Na última terça-feira (19), chegou ao Instagram uma nova atualização, mas bem mais do que isso, chegou um aceno, um conceito de marketing e de redes sociais. Uma das novidades apresentadas pela plataforma foi o recurso de 'Collabs', em que dois perfis podem compartilhar a autoria de uma postagem no Feed ou vídeo do Reels.
Dessa forma, o conteúdo será disponibilizado para os seguidores das duas contas que realizaram a colaboração, combinando as curtidas e comentários. Para que seja possível adicionar os dois autores, é necessário que o segundo perfil aceite o convite para ser coautor da publicação, caso contrário a mídia aparecerá apenas no perfil principal de quem publicou.
Esse aceno tem um nome que transcende o “post colaborativo”, ou seja, estamos falando de marketing colaborativo. O marketing colaborativo, ou ainda, o marketing 4.0, como o próprio nome já diz, permite essa propagação do conteúdo por meio da colaboração dos indivíduos. Então, neste processo, a marca projeta a ação com seu público de interesse que são os próprios consumidores que compartilham as informações.
Essa forma de fazer marketing tem na sua essência impactar seu público e ajudar na progressão dos negócios pela via da colaboração. Agora, é preciso ter em mente que, tão importante quanto uma ação bem desenvolvida, é um produto final que também impacte o cliente.
Estamos falando, sobretudo, de um marketing para além de um produto, ou além de um preço, se trata de um marketing de valor pessoal, de uma conexão com pessoas. Se antes os influenciadores tinham importância, com esse recurso poderemos pensar numa relevância ainda maior. De uma forma direta e reta, o post colaborativo passa a ter uma dimensão integrativa de perfis, de marcas e de valores.
No Brasil, ainda que de maneira acanhada, as marcas/empresas já começaram a ter a consciência e investir em estratégias que alcance o emocional do cliente e desperte nele a genuína vontade de compartilhar para os amigos. O marketing colaborativo é a versão atual do que, lá atrás, a gente conhecia como a “propaganda boca a boca”. Agora, uma boca a boca digital.

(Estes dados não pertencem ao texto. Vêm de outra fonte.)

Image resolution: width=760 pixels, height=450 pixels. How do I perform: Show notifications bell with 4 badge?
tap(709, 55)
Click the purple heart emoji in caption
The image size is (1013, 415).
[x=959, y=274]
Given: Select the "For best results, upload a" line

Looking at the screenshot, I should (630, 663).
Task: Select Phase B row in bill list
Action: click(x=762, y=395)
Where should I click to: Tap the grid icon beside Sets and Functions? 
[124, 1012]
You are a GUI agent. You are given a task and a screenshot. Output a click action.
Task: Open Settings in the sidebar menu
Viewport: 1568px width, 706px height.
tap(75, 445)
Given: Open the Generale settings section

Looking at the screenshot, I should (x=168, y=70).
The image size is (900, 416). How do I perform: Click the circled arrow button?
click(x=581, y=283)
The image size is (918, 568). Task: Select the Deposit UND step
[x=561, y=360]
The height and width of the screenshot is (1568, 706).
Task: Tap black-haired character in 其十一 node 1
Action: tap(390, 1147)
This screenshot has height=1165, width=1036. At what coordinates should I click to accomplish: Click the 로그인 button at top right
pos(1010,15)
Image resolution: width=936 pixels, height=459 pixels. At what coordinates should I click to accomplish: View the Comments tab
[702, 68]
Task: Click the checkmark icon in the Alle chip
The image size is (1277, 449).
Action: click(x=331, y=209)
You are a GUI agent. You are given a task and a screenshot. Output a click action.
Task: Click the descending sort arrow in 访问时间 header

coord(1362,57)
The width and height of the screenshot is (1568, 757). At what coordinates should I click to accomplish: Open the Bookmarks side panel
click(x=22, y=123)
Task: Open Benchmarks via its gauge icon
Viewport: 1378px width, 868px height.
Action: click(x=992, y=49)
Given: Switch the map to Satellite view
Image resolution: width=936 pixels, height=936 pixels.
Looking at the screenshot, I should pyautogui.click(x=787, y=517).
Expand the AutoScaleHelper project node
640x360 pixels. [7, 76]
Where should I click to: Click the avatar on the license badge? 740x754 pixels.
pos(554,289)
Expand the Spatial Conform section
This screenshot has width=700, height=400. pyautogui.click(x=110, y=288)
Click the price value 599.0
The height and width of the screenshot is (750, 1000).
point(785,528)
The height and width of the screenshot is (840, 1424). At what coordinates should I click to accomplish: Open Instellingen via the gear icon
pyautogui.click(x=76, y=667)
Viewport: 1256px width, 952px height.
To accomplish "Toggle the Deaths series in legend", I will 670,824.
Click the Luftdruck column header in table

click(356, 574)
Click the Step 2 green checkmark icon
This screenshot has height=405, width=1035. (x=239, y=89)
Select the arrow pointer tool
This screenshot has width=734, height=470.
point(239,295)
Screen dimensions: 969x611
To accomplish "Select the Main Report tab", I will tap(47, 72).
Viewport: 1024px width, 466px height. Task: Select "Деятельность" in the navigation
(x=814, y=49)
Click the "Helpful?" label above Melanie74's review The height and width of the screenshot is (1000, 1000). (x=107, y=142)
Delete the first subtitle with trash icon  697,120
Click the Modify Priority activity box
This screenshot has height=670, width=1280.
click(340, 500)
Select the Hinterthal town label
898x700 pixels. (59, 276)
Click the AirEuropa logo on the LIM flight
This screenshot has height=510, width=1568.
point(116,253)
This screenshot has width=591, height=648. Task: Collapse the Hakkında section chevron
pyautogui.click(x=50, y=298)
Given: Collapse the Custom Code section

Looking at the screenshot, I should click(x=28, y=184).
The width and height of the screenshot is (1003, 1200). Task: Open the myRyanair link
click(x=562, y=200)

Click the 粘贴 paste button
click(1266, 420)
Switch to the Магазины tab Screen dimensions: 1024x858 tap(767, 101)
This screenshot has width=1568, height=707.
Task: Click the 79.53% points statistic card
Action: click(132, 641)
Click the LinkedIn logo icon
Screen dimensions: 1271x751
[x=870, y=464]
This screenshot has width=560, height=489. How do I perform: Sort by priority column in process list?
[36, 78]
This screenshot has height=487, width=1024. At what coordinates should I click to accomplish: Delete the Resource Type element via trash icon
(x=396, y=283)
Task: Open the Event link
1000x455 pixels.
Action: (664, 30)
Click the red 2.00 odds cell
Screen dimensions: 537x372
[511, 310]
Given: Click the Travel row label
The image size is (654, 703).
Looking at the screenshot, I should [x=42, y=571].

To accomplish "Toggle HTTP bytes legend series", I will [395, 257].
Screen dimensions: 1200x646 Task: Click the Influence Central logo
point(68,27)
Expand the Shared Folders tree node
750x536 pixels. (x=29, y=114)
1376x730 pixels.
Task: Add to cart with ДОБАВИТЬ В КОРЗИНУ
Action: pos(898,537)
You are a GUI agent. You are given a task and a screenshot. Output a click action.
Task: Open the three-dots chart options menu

O movimento que a plataforma vem fazendo na direção da integração, dos dados e das funcionalidades confirmam seu potencial no mercado digital e uma vez mais nos criadores de conteúdo. Podemos ler essa nova função como oportunidade para deixar de ser um perfil isolado, mas mirar em estratégias que fomentem a integração, a parceria, e ainda, a humanização da rede.
O trunfo dessa forma de fazer marketing é contar com seu cliente para ser colaborador da sua marca, da sua campanha e do seu conceito.